= Tropical Fantasy =

American soft drink

Tropical Fantasy is an inexpensive soft-drink, originally from Brooklyn, New York. Its low price of 49¢ per 21-ounce bottle led to its success in the 1990s. Tropical Fantasy was initially popular in inner city areas. The company did not employ large marketing campaigns and used simple store displays and low prices to sell its drinks. This made the product almost invisible to consumers not living in areas where the beverages were sold.
Tropical Fantasy is bottled by a small family-owned soft-drink manufacturer called Brooklyn Bottling Group, which has bottled seltzers since 1936. In 1990, with its debut of the Tropical Fantasy line, the soft-drinks became an overnight success.

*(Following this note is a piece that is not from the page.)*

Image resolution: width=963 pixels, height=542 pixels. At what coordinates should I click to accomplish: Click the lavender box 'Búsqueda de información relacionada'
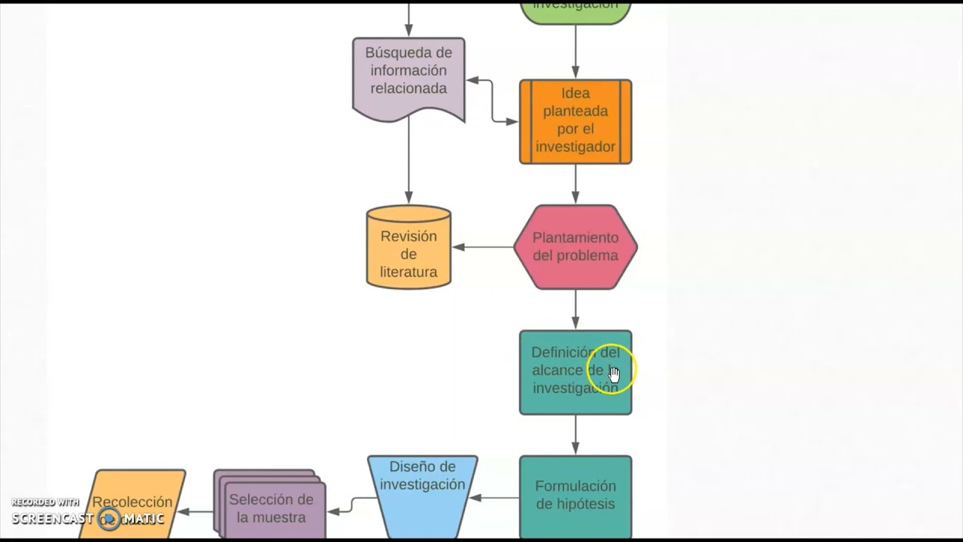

It now bottles over $2 million each month in sales.

==Juice Cocktails==
- Apple Juice
- Blue Raspberry
- Citrus Delight
- Fruit Punch
- Grape
- Kiwi Strawberry
- Lemon Iced Tea
- Mandarin Orange
- Mean Green Lemonade
- Passion Fruit
- Piña Colada
- Raspberry Rush
- Strawberry Lemonade
- Lemonade
- Cherry blue lemonade

==Soft Drinks==
- Black Cherry
- Champagne Kola
- Coconut
- Cola
- Cotton Candy
- Flite
- Ginger Ale
- Golden Fruit Champagne
- Grape Drink
- Island Punch Finisher
- Kool Kombucha Kooler
- Lemon 'n Lime
- Mango
- Mountain Rush
- Orange
- Pineapple
- Watermelon
- Wild Blue Cherry
- Wild Pink Strawberry
- Sweet Tea

==African-American conspiracy theory==
In April 1991, rumors began circulating in Black neighborhoods that the beverage was laced with a secret ingredient that would sterilize black men. The beverage quickly earned the nickname "Tropical Fanticide." The rumors claimed that the Ku Klux Klan was actually bottling the product and using the low price to attract poor citizens. Similar unfounded rumors about Klan involvement periodically have plagued the Church's Fried Chicken chain and Snapple soft drinks.

Later that year the rumor spread rapidly and provoked violence in many city neighborhoods. Attacks occurred on delivery trucks and storekeepers who stocked Tropical Fantasy. Due to these rumors and rising suspicions, sales of the beverage plummeted by 70%.

Investigations found the claims to be as preposterous. Sales recovered only after an extensive public relations campaign that included then-New York City Mayor David N. Dinkins, (who was Black) drinking a bottle of the soda for television news cameras.

By mid June 1991 the attacks had stopped and the sales had rebounded, but the dark rumors about Tropical Fantasy were not forgotten. Even today, the rumors are still circulating. Many young teenagers refer to the beverages as "Bummies" and "Nutties", mainly due to the rumor that it kills sperm. This is not however limited to the Tropical Fantasy beverage. Other beverages such as "City Club", "Top Pop", and "C&C", are ridiculed in exactly the same way.